Fresh Start Opportunity
The IRS Notice also contains a special rule, allowing plans essentially to start over and have a fresh start on the administration of the once-in-always-in condition. This enables employers to apply the once-in-always-in condition for years that begin on and after January 1, 2019, as if the condition first became effective January 1, 2018. This means that the plan can ignore the prior application of the once-in-always-in condition in determining whether an employee should be offered an elective deferral opportunity during the 2019 plan year.
Back to our example: Because Joe worked only 750 hours during 2018, Joe may be excluded during the 2019 plan year, even though Joe worked over 1,000 hours during his first year of eligibility beginning in June of 2016. The plan gets a fresh start and need only look back to the 2018 exclusion year in determining whether Joe should be offered an elective deferral opportunity during the enrollment period for 2019.

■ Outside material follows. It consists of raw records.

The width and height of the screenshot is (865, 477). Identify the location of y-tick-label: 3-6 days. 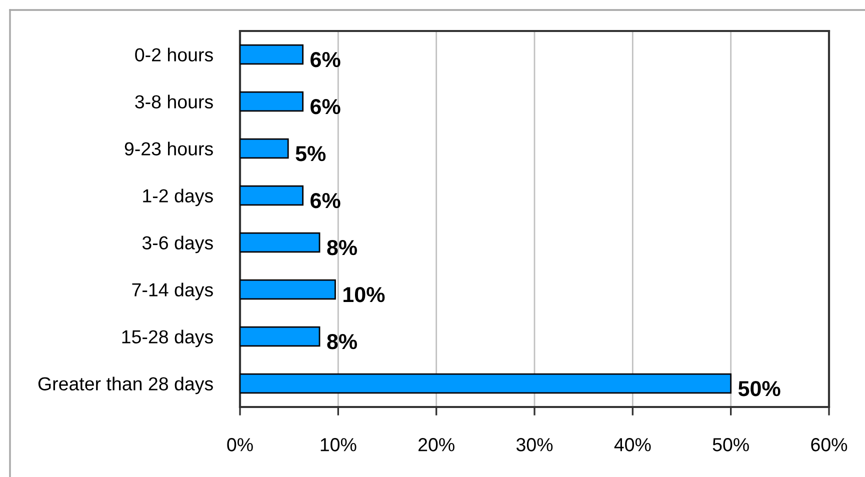
(178, 245).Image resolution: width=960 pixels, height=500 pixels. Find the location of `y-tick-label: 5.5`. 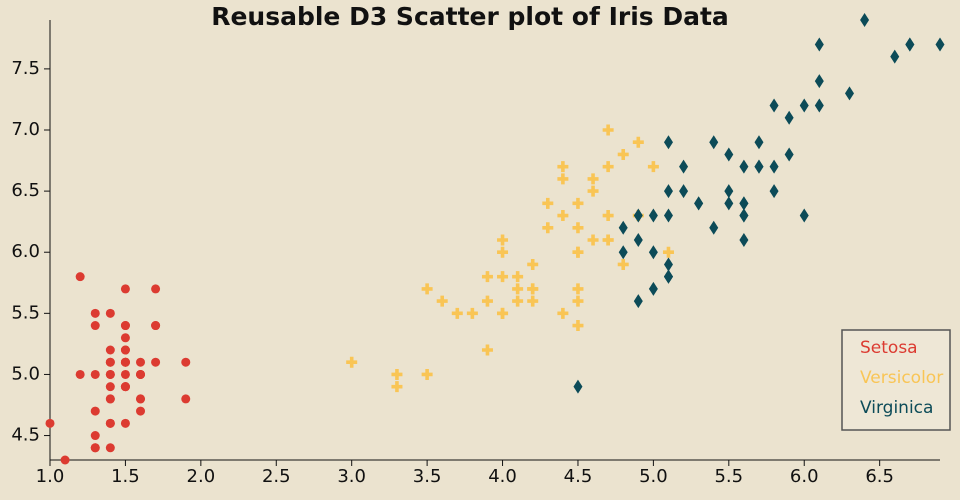

y-tick-label: 5.5 is located at coordinates (26, 312).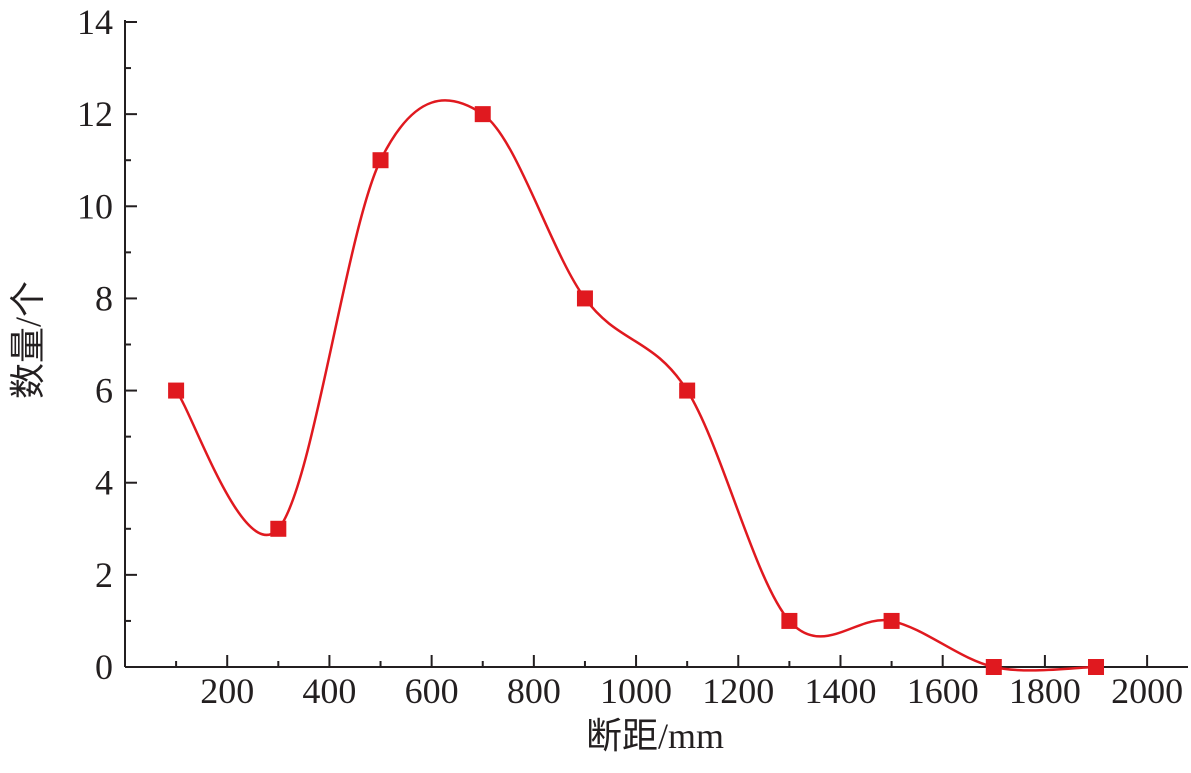  What do you see at coordinates (104, 483) in the screenshot?
I see `y-tick-label: 4` at bounding box center [104, 483].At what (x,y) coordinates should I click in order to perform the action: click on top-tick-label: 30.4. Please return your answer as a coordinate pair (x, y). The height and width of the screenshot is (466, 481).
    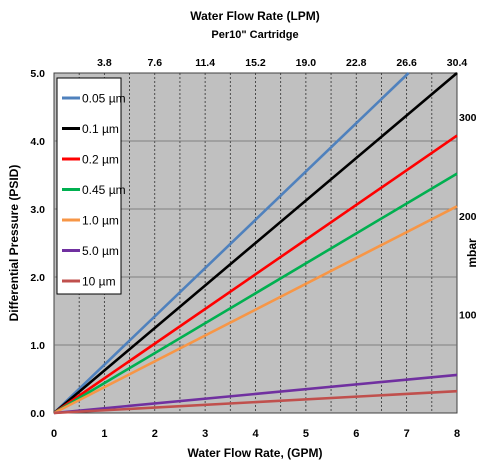
    Looking at the image, I should click on (458, 63).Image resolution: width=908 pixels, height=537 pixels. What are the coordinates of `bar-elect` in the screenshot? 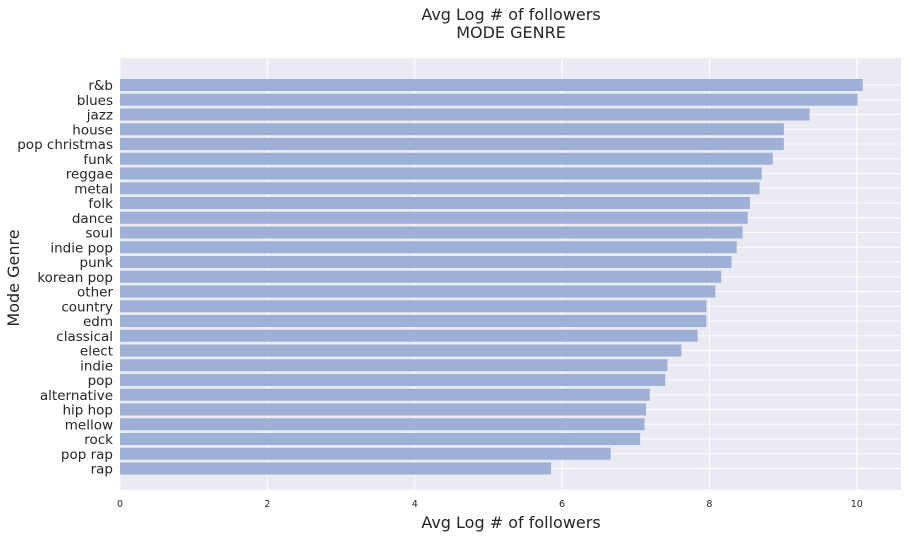 It's located at (401, 350).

Plans need not be amended to reflect the use of this fresh start opportunity.
Employers who sponsor 403(b) plans that exclude part-time employees, but which have been administered in contravention of the once-in-always-in condition just received a significant gift. This relief has the potential for saving employers material amounts in the form of corrective contributions. That said, it is crucial that employers who qualify for this relief act now to ensure they administer their plans correctly starting in 2019 and, for individually designed plans only, amend their plans on or before March 31, 2020, to reflect plan’s actual operations.
The relief is very narrow and does not extend to more general failures to comply with the terms of the plan. For example, employers who have been excluding part-time employees from their 403(b) plans when the plan does not contain this explicit exclusion and employers who have excluded employees who normally work fewer than 30-hours per week from their 403(b) plans (rather than applying the 1,000 hours of service rules) are not covered by this relief. These employers should seek counsel on the correction of the operational failures under the IRS Employee Plans Compliance Resolution System (“EPCRS”), the latest version of which is IRS Revenue Procedure 2018-52.